The biggest challenge for evaluating Groundhog Day predictions is defining what we mean by “early spring”. So far in this package I follow the general approach of earlier analyses by NOAA and 538. I define early spring for a prognosticator’s location as one month (February OR March) with an average high temperature above the historical average for that month.1 Unlike the previous analyses, however, I use local data for each prognosticator. NOAA used U.S. national temperatures, and 538 looked across nine U.S. regions.2 I think it’s just silly to expect a real or stuffed groundhog to be able to predict national or regional weather based on localized sunshine. I say let’s evaluate their powers of prognostication using local data.3

Weather Data

Weather data comes from Open-Meteo’s Historical Weather API, which provides ERA5 reanalysis data back to 1940. Each prognosticator’s city is geocoded to coordinates, and daily maximum temperatures are retrieved directly for those coordinates.

For Punxsutawney Phil’s predictions from 1887-1939 (before Open-Meteo coverage), weather data comes from nearby NOAA GHCND weather stations.

Classification Steps

  1. Geocode each prognosticator’s city to latitude/longitude coordinates
  2. Query Open-Meteo Historical API for daily maximum temperatures (February and March, 1940-present)
  3. Calculate the mean monthly high temperature for each location
  4. Calculate the 15-year rolling mean high monthly temperature
  5. Use the def1 definition to classify each year as “early spring” or “long winter”

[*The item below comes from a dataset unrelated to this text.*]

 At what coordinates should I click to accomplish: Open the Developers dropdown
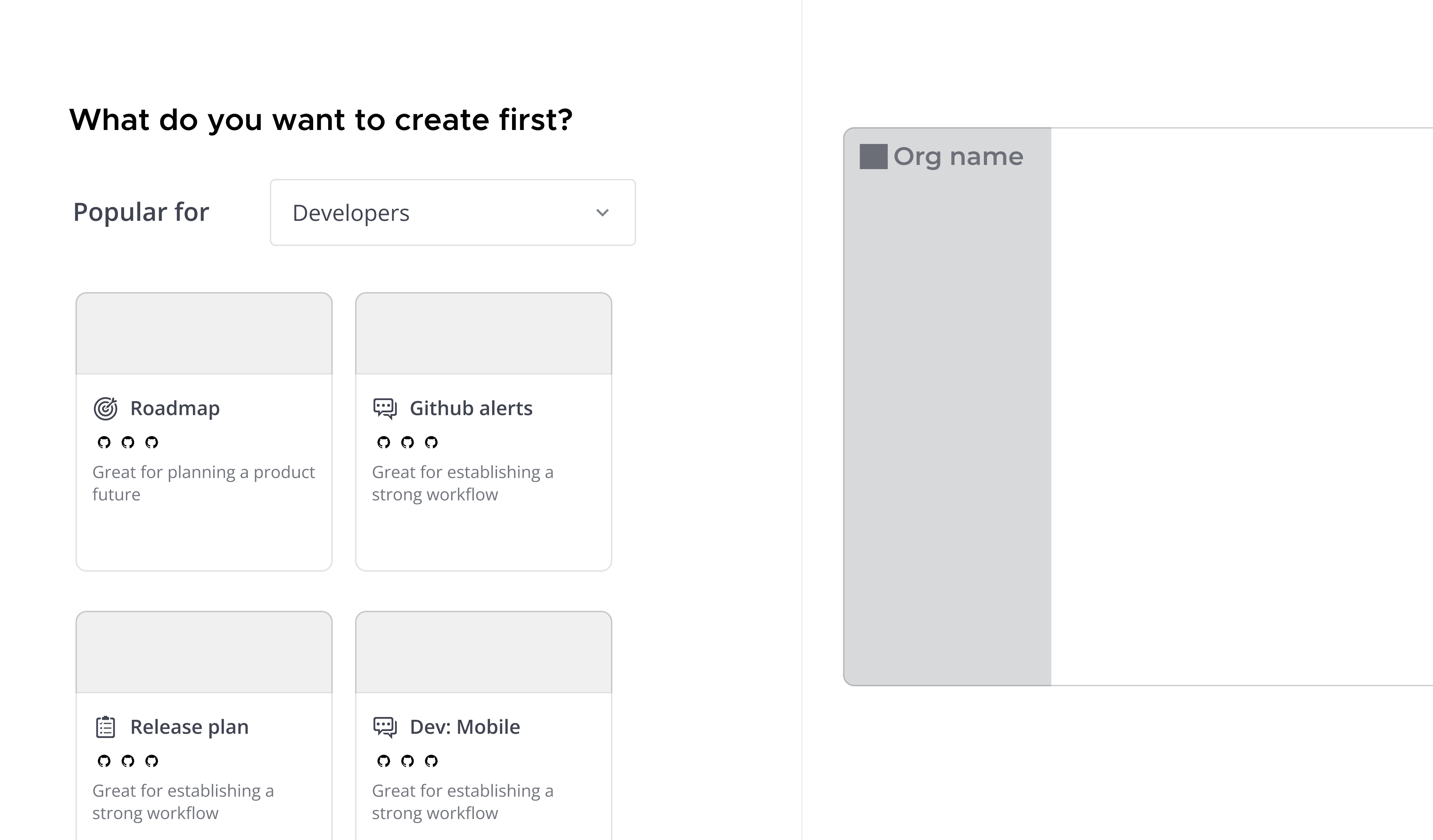[x=452, y=212]
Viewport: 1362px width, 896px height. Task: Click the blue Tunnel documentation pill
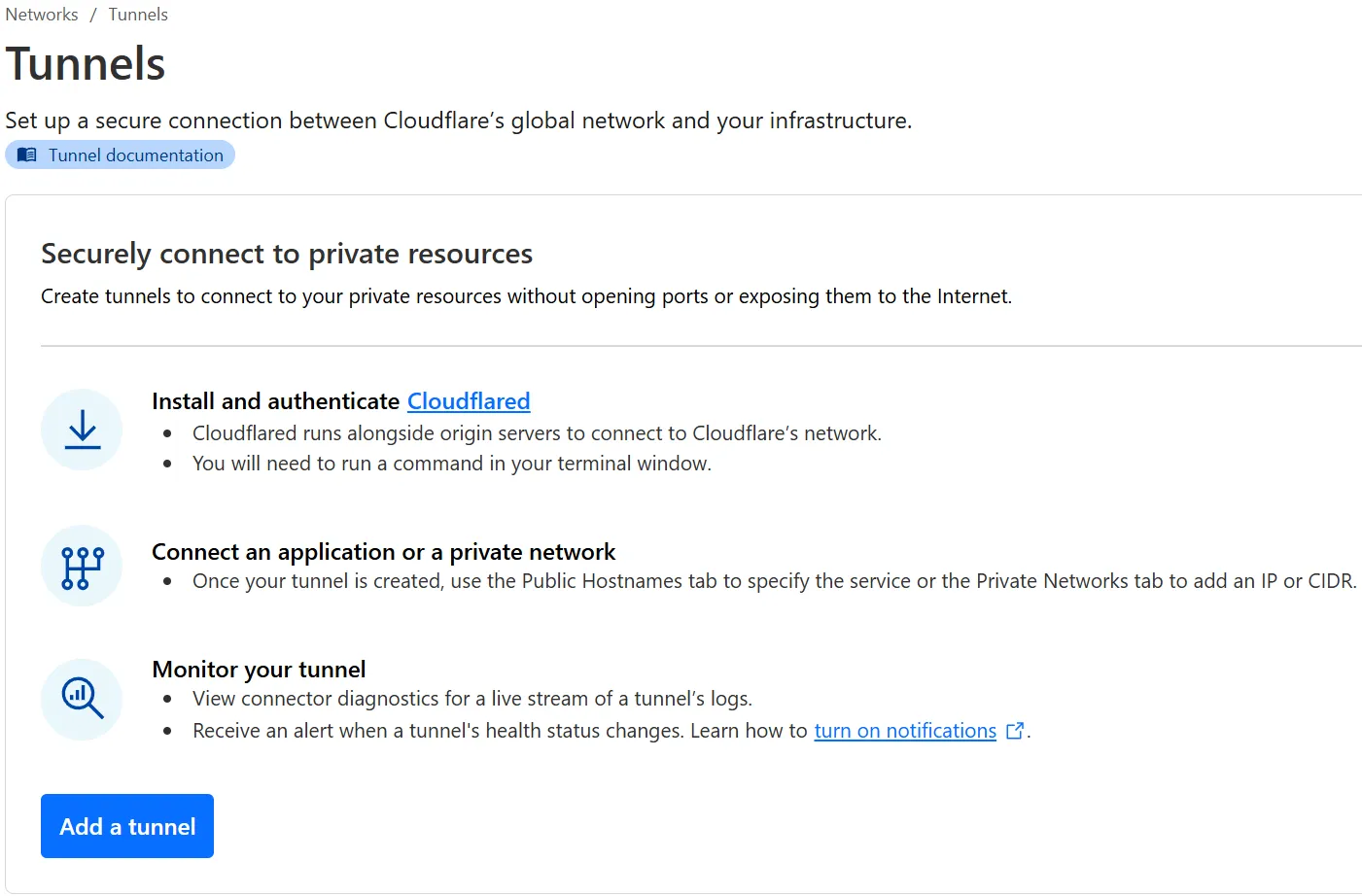tap(121, 154)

The class_def1 dataset contains one row per city-year with the classification. The class_def1_data dataset contains the underlying monthly temperature data and rolling averages.

Updates

I plan to update the prognosticators, predictions, and classifications data after the month of March (classification definition def1 depends on March weather data).

Data Use

Open-Meteo weather data is available under CC BY 4.0. Data on prognosticators and their predictions come with permission from Countdown to Groundhog Day. You are welcome to use the data via this package for any purpose, but please do not post the raw data on any other public sites. Instead, give credit to Michael’s tremendous effort by pointing back to Countdown to Groundhog Day.

Hex Sticker

The groundhog pixel art is a DALL-E 2 creation.

Issues

Please submit an issue if you encounter any bugs or errors. This package comes with no warranty of any kind. Don’t rely on me or these rodents to get it right. Though my family did live in Punxsutawney when I was 4, and I have been to Gobbler’s Knob.

Me visting Gobbler’s Knob as a child.
Me visting Gobbler’s Knob as a child.